Some of these pictures and descriptions may give away plot details that you might not want to know before watching the film.
This is a comedy/mystery that tries hard to be like an Alfred Hitchcock thriller. Goldie Hawn is a librarian and Chevy Chase is a police detective who falls for her and the setting is a beautiful late 1970s San Francisco. A man Hawn picks up hitchiking slips a pack of Marlboro cigarettes with a roll of film in it into her purse. Bad guys kill him trying to get the film, then kill others and chase and kidnap Hawn. But ultimately the film is just a McGuffin.

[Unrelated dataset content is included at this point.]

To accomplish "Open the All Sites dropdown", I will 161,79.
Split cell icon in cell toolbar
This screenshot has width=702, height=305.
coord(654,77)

The snake shows up just after Hawn has witnessed a murder and runs home. Her landlord, Burgess Meredith invites her to his apartment seeing that she is upset. As they talk in the living room we see a boa constrictor in the background slowly crawling on the floor towards them with tense music in the background. Meredith is telling stories of being in the field in Africa with witchdoctors, and this increases our uneasyness about the snake. We are being led to think that the snake is dangerous and maybe even be part of the murder plot Hawn has become involved with. The snake slowly crawls next to Hawn's feet, up a coffee table and over a plate of cookies, and when Hawn finally sees it she makes a startled noise with a surprised look on her face. But it turns out it's not the usual panic and fear in her snake face, just surprise. Meredith yells "Esme, get away from those cookies" then cruelly smacks the snake several times, as if the snake was trying to eat them, as we learn the snake is his pet named Esme which he lets crawl around his apartment. Hawn picks and cuddles the snake up and tells Meredith that he frightened her. He responds: "She's getting too uppity. She steals me out of house and home" as if a snake would eat human food. Maybe we're supposed to know how absurd that is and find it funny, it's hard to know.

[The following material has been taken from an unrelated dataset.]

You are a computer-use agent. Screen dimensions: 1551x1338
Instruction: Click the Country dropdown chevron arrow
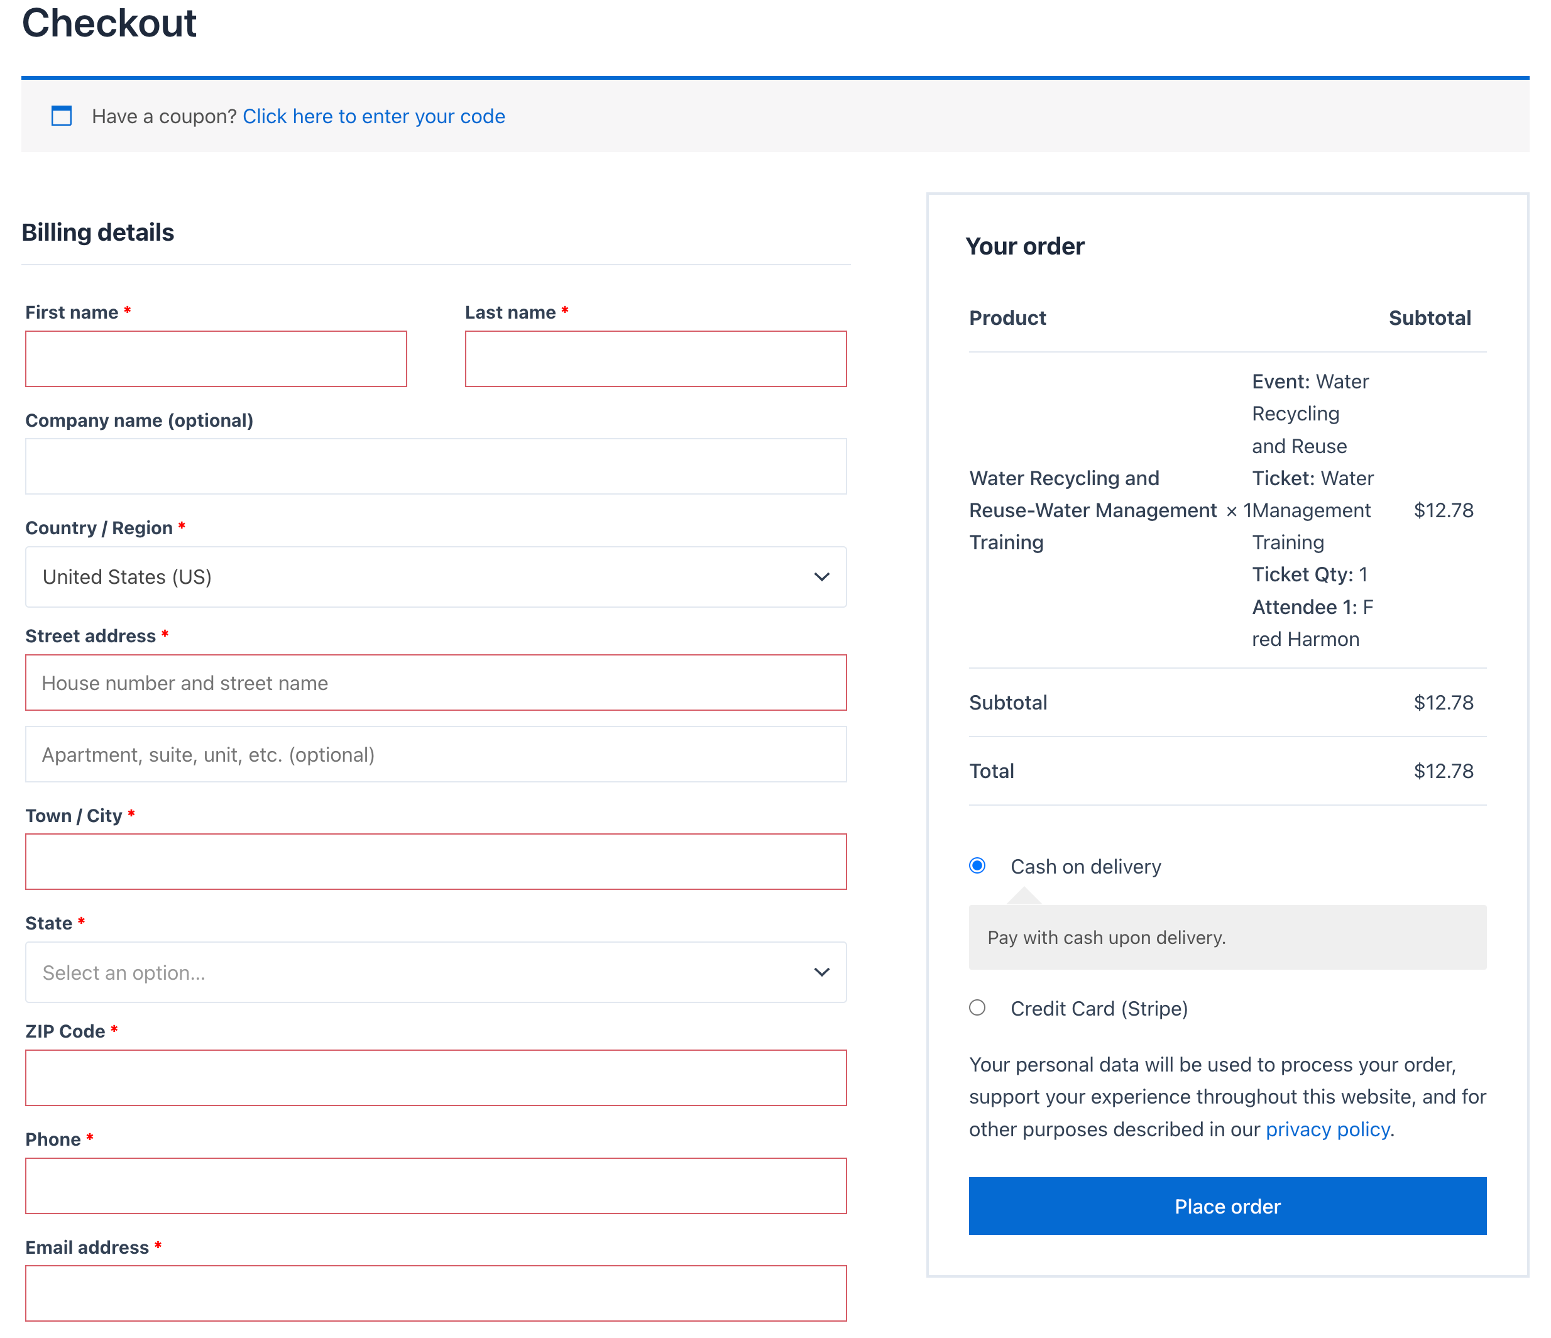(821, 577)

We see the snake again in Hawn's apartment, as it is crawling towards the pack of cigarettes everybody is looking for that is partly hidden under a plant. Meredith grabs the pack of cigarettes and tells the snake not to eat them, then he throws them into a fireplace and we can see by the dark smoke that the film is burning. The snake then opens its mouth and we hear a raspy hissing sound that is broken up to make it sound like the snake is chuckling. The close-captioning confirms this. This is a comedy, and comedies exist in their own universe, so I can't criticize it for its unrealistic depiction of a snake that eats cookies and cigarettes and laughs for no apparent reason.